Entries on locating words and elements
* BEGIN *
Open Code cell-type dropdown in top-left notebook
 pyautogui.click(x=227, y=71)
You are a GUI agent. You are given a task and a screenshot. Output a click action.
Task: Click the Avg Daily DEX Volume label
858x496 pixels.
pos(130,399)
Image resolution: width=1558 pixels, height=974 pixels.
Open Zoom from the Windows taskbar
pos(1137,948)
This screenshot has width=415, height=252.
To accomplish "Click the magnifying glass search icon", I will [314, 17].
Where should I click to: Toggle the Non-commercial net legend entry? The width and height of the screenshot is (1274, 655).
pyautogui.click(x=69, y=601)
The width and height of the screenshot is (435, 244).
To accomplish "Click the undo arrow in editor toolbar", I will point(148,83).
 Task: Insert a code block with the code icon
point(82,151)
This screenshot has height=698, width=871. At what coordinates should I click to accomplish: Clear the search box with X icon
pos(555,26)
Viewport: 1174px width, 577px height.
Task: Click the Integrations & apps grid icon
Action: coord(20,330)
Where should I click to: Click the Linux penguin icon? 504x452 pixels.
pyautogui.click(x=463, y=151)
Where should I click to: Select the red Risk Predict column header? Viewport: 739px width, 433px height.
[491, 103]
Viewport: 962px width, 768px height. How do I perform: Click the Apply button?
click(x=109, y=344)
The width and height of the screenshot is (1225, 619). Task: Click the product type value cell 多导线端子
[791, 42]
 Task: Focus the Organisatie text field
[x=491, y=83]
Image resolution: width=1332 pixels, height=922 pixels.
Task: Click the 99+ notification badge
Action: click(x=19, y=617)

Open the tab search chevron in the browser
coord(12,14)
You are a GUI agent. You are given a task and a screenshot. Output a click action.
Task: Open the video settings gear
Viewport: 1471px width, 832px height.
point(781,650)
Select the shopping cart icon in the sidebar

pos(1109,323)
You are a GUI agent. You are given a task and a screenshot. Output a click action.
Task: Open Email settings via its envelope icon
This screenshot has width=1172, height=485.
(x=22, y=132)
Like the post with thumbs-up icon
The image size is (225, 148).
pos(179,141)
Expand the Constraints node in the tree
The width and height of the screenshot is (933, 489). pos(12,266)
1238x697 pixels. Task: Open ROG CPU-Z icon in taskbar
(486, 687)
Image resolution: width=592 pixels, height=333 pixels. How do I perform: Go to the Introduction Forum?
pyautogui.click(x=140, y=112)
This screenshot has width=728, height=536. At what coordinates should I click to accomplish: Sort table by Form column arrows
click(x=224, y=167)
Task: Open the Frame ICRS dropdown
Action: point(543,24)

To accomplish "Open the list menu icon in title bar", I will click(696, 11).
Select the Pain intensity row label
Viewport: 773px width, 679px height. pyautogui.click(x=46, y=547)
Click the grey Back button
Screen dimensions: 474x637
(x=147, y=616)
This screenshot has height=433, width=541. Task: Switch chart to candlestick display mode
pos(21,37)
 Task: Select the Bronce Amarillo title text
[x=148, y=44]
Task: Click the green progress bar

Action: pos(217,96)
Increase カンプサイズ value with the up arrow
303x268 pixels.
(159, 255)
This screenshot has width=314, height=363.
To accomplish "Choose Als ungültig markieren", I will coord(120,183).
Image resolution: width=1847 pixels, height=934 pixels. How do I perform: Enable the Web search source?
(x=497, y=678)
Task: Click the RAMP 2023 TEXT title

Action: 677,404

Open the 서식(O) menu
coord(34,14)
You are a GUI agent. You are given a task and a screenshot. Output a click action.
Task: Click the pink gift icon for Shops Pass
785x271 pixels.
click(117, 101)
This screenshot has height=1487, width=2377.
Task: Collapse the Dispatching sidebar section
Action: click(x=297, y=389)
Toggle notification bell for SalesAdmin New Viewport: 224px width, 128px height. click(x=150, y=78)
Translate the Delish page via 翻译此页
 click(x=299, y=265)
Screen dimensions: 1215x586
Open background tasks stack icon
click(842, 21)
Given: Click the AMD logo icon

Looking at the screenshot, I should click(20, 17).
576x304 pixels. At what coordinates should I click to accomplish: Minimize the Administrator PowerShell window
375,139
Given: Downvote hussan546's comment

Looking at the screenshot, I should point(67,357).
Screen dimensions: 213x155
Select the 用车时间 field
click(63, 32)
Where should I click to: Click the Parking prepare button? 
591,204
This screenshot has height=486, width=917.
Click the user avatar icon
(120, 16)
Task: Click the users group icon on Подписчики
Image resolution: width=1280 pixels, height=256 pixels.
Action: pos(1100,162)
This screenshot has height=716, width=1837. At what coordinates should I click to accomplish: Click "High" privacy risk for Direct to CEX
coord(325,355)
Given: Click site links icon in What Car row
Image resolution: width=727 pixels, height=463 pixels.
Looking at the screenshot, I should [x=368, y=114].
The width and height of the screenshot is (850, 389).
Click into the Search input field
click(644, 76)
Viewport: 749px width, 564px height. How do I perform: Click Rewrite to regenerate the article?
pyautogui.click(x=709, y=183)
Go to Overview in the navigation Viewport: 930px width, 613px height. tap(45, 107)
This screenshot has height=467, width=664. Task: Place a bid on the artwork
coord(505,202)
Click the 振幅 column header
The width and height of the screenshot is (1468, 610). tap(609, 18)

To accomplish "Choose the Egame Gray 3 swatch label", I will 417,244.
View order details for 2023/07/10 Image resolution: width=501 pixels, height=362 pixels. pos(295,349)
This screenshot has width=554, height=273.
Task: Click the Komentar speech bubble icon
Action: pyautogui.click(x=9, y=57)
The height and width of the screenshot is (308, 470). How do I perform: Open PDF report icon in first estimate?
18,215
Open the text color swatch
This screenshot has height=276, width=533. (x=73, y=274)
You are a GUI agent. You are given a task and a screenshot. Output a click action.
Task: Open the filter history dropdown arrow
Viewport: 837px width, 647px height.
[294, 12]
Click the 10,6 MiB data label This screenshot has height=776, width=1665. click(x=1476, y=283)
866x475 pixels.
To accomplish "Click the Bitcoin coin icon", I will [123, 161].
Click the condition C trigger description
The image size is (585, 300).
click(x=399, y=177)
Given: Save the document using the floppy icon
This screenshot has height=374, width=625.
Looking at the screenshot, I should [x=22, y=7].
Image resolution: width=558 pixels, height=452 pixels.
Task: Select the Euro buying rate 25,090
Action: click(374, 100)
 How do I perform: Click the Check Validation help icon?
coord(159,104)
* END *
### WHAT YOU NEED TO DO
Render the records above as a Markdown table with two columns, Row and Entry. Put each line in its own numbered row and leave out blank lines.

### THE COMPLETED TASK
| Row | Entry |
|---|---|
| 1 | Open Code cell-type dropdown in top-left notebook |
| 2 |  pyautogui.click(x=227, y=71) |
| 3 | You are a GUI agent. You are given a task and a screenshot. Output a click action. |
| 4 | Task: Click the Avg Daily DEX Volume label |
| 5 | 858x496 pixels. |
| 6 | pos(130,399) |
| 7 | Image resolution: width=1558 pixels, height=974 pixels. |
| 8 | Open Zoom from the Windows taskbar |
| 9 | pos(1137,948) |
| 10 | This screenshot has width=415, height=252. |
| 11 | To accomplish "Click the magnifying glass search icon", I will [314, 17]. |
| 12 | Where should I click to: Toggle the Non-commercial net legend entry? The width and height of the screenshot is (1274, 655). |
| 13 | pyautogui.click(x=69, y=601) |
| 14 | The width and height of the screenshot is (435, 244). |
| 15 | To accomplish "Click the undo arrow in editor toolbar", I will point(148,83). |
| 16 |  Task: Insert a code block with the code icon |
| 17 | point(82,151) |
| 18 | This screenshot has height=698, width=871. At what coordinates should I click to accomplish: Clear the search box with X icon |
| 19 | pos(555,26) |
| 20 | Viewport: 1174px width, 577px height. |
| 21 | Task: Click the Integrations & apps grid icon |
| 22 | Action: coord(20,330) |
| 23 | Where should I click to: Click the Linux penguin icon? 504x452 pixels. |
| 24 | pyautogui.click(x=463, y=151) |
| 25 | Where should I click to: Select the red Risk Predict column header? Viewport: 739px width, 433px height. |
| 26 | [491, 103] |
| 27 | Viewport: 962px width, 768px height. How do I perform: Click the Apply button? |
| 28 | click(x=109, y=344) |
| 29 | The width and height of the screenshot is (1225, 619). Task: Click the product type value cell 多导线端子 |
| 30 | [791, 42] |
| 31 |  Task: Focus the Organisatie text field |
| 32 | [x=491, y=83] |
| 33 | Image resolution: width=1332 pixels, height=922 pixels. |
| 34 | Task: Click the 99+ notification badge |
| 35 | Action: click(x=19, y=617) |
| 36 | Open the tab search chevron in the browser |
| 37 | coord(12,14) |
| 38 | You are a GUI agent. You are given a task and a screenshot. Output a click action. |
| 39 | Task: Open the video settings gear |
| 40 | Viewport: 1471px width, 832px height. |
| 41 | point(781,650) |
| 42 | Select the shopping cart icon in the sidebar |
| 43 | pos(1109,323) |
| 44 | You are a GUI agent. You are given a task and a screenshot. Output a click action. |
| 45 | Task: Open Email settings via its envelope icon |
| 46 | This screenshot has width=1172, height=485. |
| 47 | (x=22, y=132) |
| 48 | Like the post with thumbs-up icon |
| 49 | The image size is (225, 148). |
| 50 | pos(179,141) |
| 51 | Expand the Constraints node in the tree |
| 52 | The width and height of the screenshot is (933, 489). pos(12,266) |
| 53 | 1238x697 pixels. Task: Open ROG CPU-Z icon in taskbar |
| 54 | (486, 687) |
| 55 | Image resolution: width=592 pixels, height=333 pixels. How do I perform: Go to the Introduction Forum? |
| 56 | pyautogui.click(x=140, y=112) |
| 57 | This screenshot has width=728, height=536. At what coordinates should I click to accomplish: Sort table by Form column arrows |
| 58 | click(x=224, y=167) |
| 59 | Task: Open the Frame ICRS dropdown |
| 60 | Action: point(543,24) |
| 61 | To accomplish "Open the list menu icon in title bar", I will click(696, 11). |
| 62 | Select the Pain intensity row label |
| 63 | Viewport: 773px width, 679px height. pyautogui.click(x=46, y=547) |
| 64 | Click the grey Back button |
| 65 | Screen dimensions: 474x637 |
| 66 | (x=147, y=616) |
| 67 | This screenshot has height=433, width=541. Task: Switch chart to candlestick display mode |
| 68 | pos(21,37) |
| 69 |  Task: Select the Bronce Amarillo title text |
| 70 | [x=148, y=44] |
| 71 | Task: Click the green progress bar |
| 72 | Action: pos(217,96) |
| 73 | Increase カンプサイズ value with the up arrow |
| 74 | 303x268 pixels. |
| 75 | (159, 255) |
| 76 | This screenshot has width=314, height=363. |
| 77 | To accomplish "Choose Als ungültig markieren", I will coord(120,183). |
| 78 | Image resolution: width=1847 pixels, height=934 pixels. How do I perform: Enable the Web search source? |
| 79 | (x=497, y=678) |
| 80 | Task: Click the RAMP 2023 TEXT title |
| 81 | Action: 677,404 |
| 82 | Open the 서식(O) menu |
| 83 | coord(34,14) |
| 84 | You are a GUI agent. You are given a task and a screenshot. Output a click action. |
| 85 | Task: Click the pink gift icon for Shops Pass |
| 86 | 785x271 pixels. |
| 87 | click(117, 101) |
| 88 | This screenshot has height=1487, width=2377. |
| 89 | Task: Collapse the Dispatching sidebar section |
| 90 | Action: click(x=297, y=389) |
| 91 | Toggle notification bell for SalesAdmin New Viewport: 224px width, 128px height. click(x=150, y=78) |
| 92 | Translate the Delish page via 翻译此页 |
| 93 |  click(x=299, y=265) |
| 94 | Screen dimensions: 1215x586 |
| 95 | Open background tasks stack icon |
| 96 | click(842, 21) |
| 97 | Given: Click the AMD logo icon |
| 98 | Looking at the screenshot, I should click(20, 17). |
| 99 | 576x304 pixels. At what coordinates should I click to accomplish: Minimize the Administrator PowerShell window |
| 100 | 375,139 |
| 101 | Given: Downvote hussan546's comment |
| 102 | Looking at the screenshot, I should point(67,357). |
| 103 | Screen dimensions: 213x155 |
| 104 | Select the 用车时间 field |
| 105 | click(63, 32) |
| 106 | Where should I click to: Click the Parking prepare button?  |
| 107 | 591,204 |
| 108 | This screenshot has height=486, width=917. |
| 109 | Click the user avatar icon |
| 110 | (120, 16) |
| 111 | Task: Click the users group icon on Подписчики |
| 112 | Image resolution: width=1280 pixels, height=256 pixels. |
| 113 | Action: pos(1100,162) |
| 114 | This screenshot has height=716, width=1837. At what coordinates should I click to accomplish: Click "High" privacy risk for Direct to CEX |
| 115 | coord(325,355) |
| 116 | Given: Click site links icon in What Car row |
| 117 | Image resolution: width=727 pixels, height=463 pixels. |
| 118 | Looking at the screenshot, I should [x=368, y=114]. |
| 119 | The width and height of the screenshot is (850, 389). |
| 120 | Click into the Search input field |
| 121 | click(644, 76) |
| 122 | Viewport: 749px width, 564px height. How do I perform: Click Rewrite to regenerate the article? |
| 123 | pyautogui.click(x=709, y=183) |
| 124 | Go to Overview in the navigation Viewport: 930px width, 613px height. tap(45, 107) |
| 125 | This screenshot has height=467, width=664. Task: Place a bid on the artwork |
| 126 | coord(505,202) |
| 127 | Click the 振幅 column header |
| 128 | The width and height of the screenshot is (1468, 610). tap(609, 18) |
| 129 | To accomplish "Choose the Egame Gray 3 swatch label", I will 417,244. |
| 130 | View order details for 2023/07/10 Image resolution: width=501 pixels, height=362 pixels. pos(295,349) |
| 131 | This screenshot has width=554, height=273. |
| 132 | Task: Click the Komentar speech bubble icon |
| 133 | Action: pyautogui.click(x=9, y=57) |
| 134 | The height and width of the screenshot is (308, 470). How do I perform: Open PDF report icon in first estimate? |
| 135 | 18,215 |
| 136 | Open the text color swatch |
| 137 | This screenshot has height=276, width=533. (x=73, y=274) |
| 138 | You are a GUI agent. You are given a task and a screenshot. Output a click action. |
| 139 | Task: Open the filter history dropdown arrow |
| 140 | Viewport: 837px width, 647px height. |
| 141 | [294, 12] |
| 142 | Click the 10,6 MiB data label This screenshot has height=776, width=1665. click(x=1476, y=283) |
| 143 | 866x475 pixels. |
| 144 | To accomplish "Click the Bitcoin coin icon", I will [123, 161]. |
| 145 | Click the condition C trigger description |
| 146 | The image size is (585, 300). |
| 147 | click(x=399, y=177) |
| 148 | Given: Save the document using the floppy icon |
| 149 | This screenshot has height=374, width=625. |
| 150 | Looking at the screenshot, I should [x=22, y=7]. |
| 151 | Image resolution: width=558 pixels, height=452 pixels. |
| 152 | Task: Select the Euro buying rate 25,090 |
| 153 | Action: click(374, 100) |
| 154 |  How do I perform: Click the Check Validation help icon? |
| 155 | coord(159,104) |